4) Which possibilities are realistic, and what can I start doing immediately?

 

Learning to Recast

  • What are the emotions I'm feeling?
  • Have I really allowed myself to feel all of the emotions related to this problem?
  • As difficult and painful as the problem may be, what things of great importance have I learned about myself (or others) because of this problem? Have I re-evaluated my life in any way?
  • What do my emotions and reactions teach me about myself?
  • Has this problem prompted me to make positive changes in my life? Or are there meaningful ways to change my life that would me me happier and more productive?
  • If this problem is unlikely to change, how can I best enhance other parts of my life?

 

Finding New Options

1) Recall a recent situation you found disappointing. Make the picture in your mind as clear as possible.

2) Envision other options in the situation that might have made it more bearable or even turned it into a great opportunity. List them without being judgmental. See how many you can come up with.

3) Could these options have helped you create a happier situation? What got in the way?

 

Being in the Moment

Write down three times in your life when you have felt the most alive. Why is it that you felt so alive? Was there a rush from the experience? Were you completely focused on that one event, without regard for the problems that cropped up yesterday or the presentation you have to make a work tomorrow? If so, you were probably in the moment.

 

Learning Appreciation

Appreciation can be one of the most powerful forces in a productive workplace. Giving one another positive recognition is one of the most important things we can do. Happy people don't wait for official holidays.

 

1) In 5 minutes, speedwrite a list of everything you appreciate. When the timer sounds, stop and allow yourself to feel whatever emotions you may be having. What do they tell you?

2) Review your list and make a note next to each item. Decide whom you need to appreciate.

3) Right now, what is there to appreciate in the moment? Try to deepen your awareness of the present.

 

Do this exercise every couple of weeks and see what happens.

 

Exploring Giving

The highest level of giving is giving so that another can support him/herself without dependence on others.

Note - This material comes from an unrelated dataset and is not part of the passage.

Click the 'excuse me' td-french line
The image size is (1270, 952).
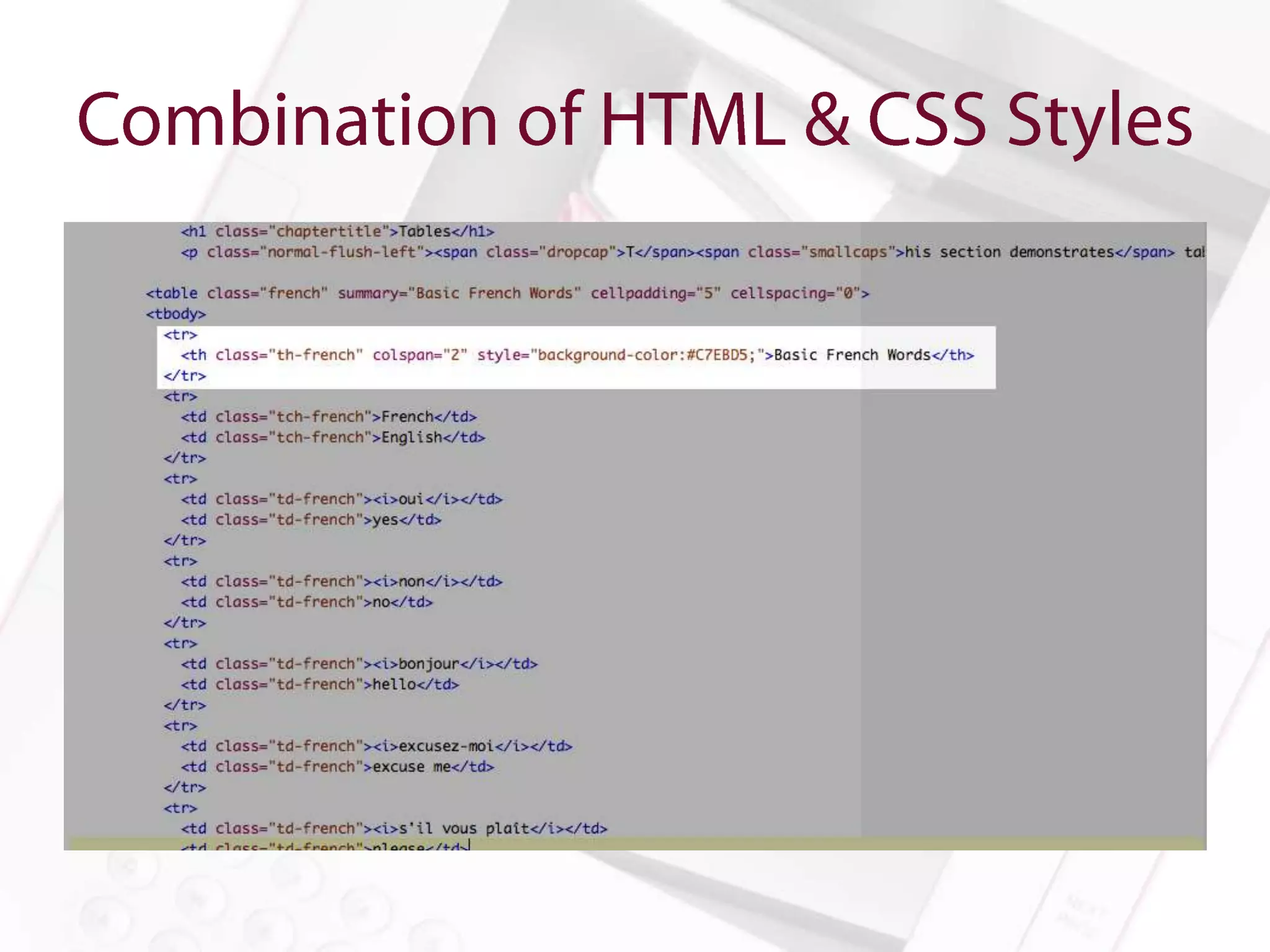coord(337,767)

  • What can you do to help others enhance their ability to support themselves?
  • Are there ways you could mentor, give someone the "tools of her trade" or teach life skills?
  • Could you help people live more independently?
  • If you are currently involved in this kind of giving, how does it feel?
  • If this is something you might consider doing, can you imagine how it would feel?

 

Finding Your Own Truth

Find a time when you can be alone. Take a mirror and look yourself in the eyes. Complete the following phrases:

 

"I pretend that _X_."

"The truth is _Y_."

 

Keep repeating the phrases and filling in the blanks as you face yourself. You may discover things about yourself of which you are not aware. For example: "I pretend to have a close relationship with my sister. The truth is, I don't share most of my feelings with her."

 

Alternately, you can do this exercise with a loved one that you trust, and take turns.

 

Consider the following:

 

  • What have I learned about myself? My partner?
  • Am I surprised by what I heard from my partner?
  • Were there any major revelations?
  • What were the themes we expressed? How do these themes relate to real issues in our lives?
  • How did it feel to encounter my own truths? My partner's truths?

Comments (1)

Stan James said

at 2:33 am on Jul 7, 2010

Choice #9, "Truthfulness", is in direct contradiction to a study referenced in a recent RadioLab podcast. The relevant segment is here:
http://www.wnyc.org/shows/radiolab/episodes/2008/02/29/segments/92437
In a nutshell, people who are better at lying to themselves tend to be happier.